Many people complained that the ending in RotK was too long or at least lengthy, but I for my part never found it such. Once you've endured eleven hours of battle, travel, danger, battle, orcs, Shelob, danger and battle, you could take 20 minutes to enjoy victory. If Jackson finished the film 5 minutes after Gollum falls into the abyss, I would have been disappointed. An epic film is all about balance between good and evil (sometimes (platonic) love and hate) - otherwise it's boring. Almost from the moment Frodo starts his journey, there is hardly a moment of feeling safe. Surely, when they're in Rivendell you feel everything's all right, but you know they must press on and finish what they started and face numerous dangers on the way. That's why I'd like to be able to enjoy peace and victory of everything that is good - I do not need to feel rushed. "I" faced numerous dangers and now I want to celebrate.
There were, however, two moments where I couldn't refrain from using crude language; I exclaimed bullshit and it was.
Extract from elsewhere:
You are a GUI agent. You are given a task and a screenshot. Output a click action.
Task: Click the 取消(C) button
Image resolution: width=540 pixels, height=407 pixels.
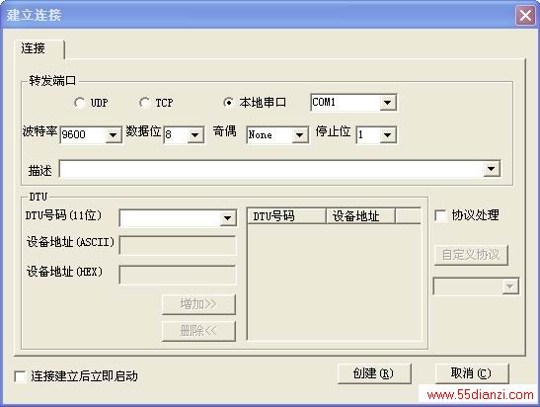(x=472, y=373)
The first such moment was when Gandal's wand explodes, when he faces the Witch King. Perhaps they tried to underline the fact that no man could kill him(it). But Gandalf is not a man. Perhaps they tried to emphasize how important Eowyn's share was. Gandalf should have avoided confrontation with Witch King, he wasn't upposed to tackle him; because he would be able to kill him. The important part was that he had better things to do.
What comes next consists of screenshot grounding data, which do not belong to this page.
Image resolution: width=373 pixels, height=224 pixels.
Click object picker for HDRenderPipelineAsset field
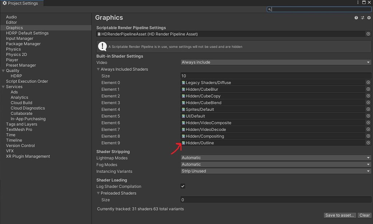coord(368,34)
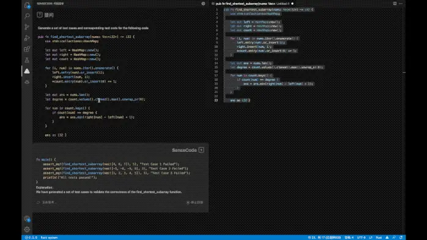Click the stop generating button
This screenshot has width=427, height=240.
[x=195, y=203]
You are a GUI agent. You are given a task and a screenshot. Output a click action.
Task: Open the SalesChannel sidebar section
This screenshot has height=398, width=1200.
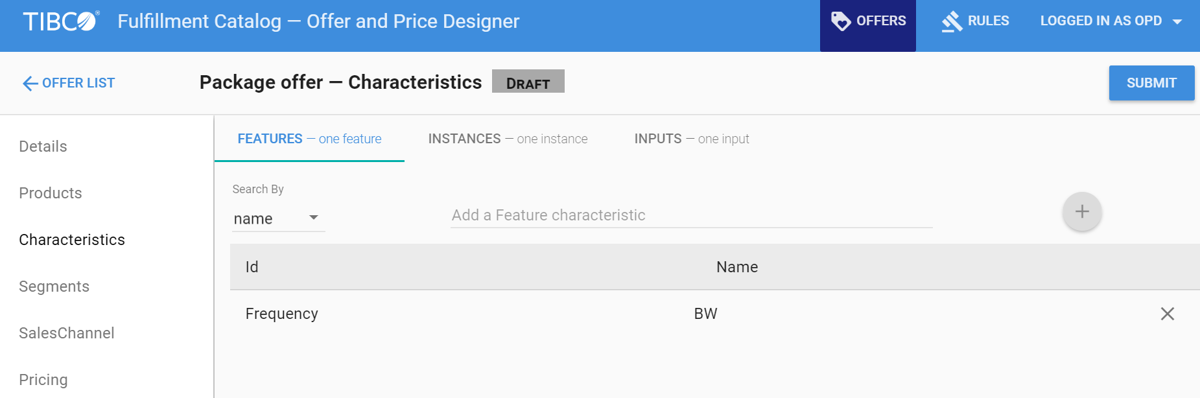[x=67, y=333]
The other weird moment was when the ghosts of the dead refuse to help Aragorn and the skulls almost kill them. This is another pointless example of trying to build suspension, where there's no need for it. The caves/underground way is (or should be) frightening enough (they exemplify it wonderfully with the fleeing horses, and here I do not object at all to going against what's written in the book, because it serves a purpose) and why would the ghosts need to refuse, anyway? You've got enough suspension in other scenes to keep the film going and make it interesting.
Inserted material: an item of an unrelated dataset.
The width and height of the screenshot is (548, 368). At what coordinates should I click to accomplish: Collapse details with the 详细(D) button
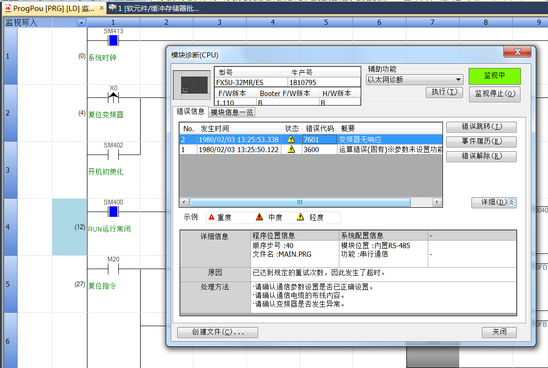494,203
In summary, I would have difficulties deciding which film is my favourite. While FotR is all that is good and almost flawless, I am more drawn to the other two parts. But which one is better, I couldn't really decide. I think the extended editions improve the film, because they allow for more backstory and develop certain relationships further. This helps the films, because they are not, essentially, character driven stories. Upping the characters makes the film more realistic, more appealing. And also, the scenery is as wonderful as you could hope it to be.
In conclusion there is only one thing to say: I've exhausted myself on the subject and will dedicate my time to writing about other things for a while.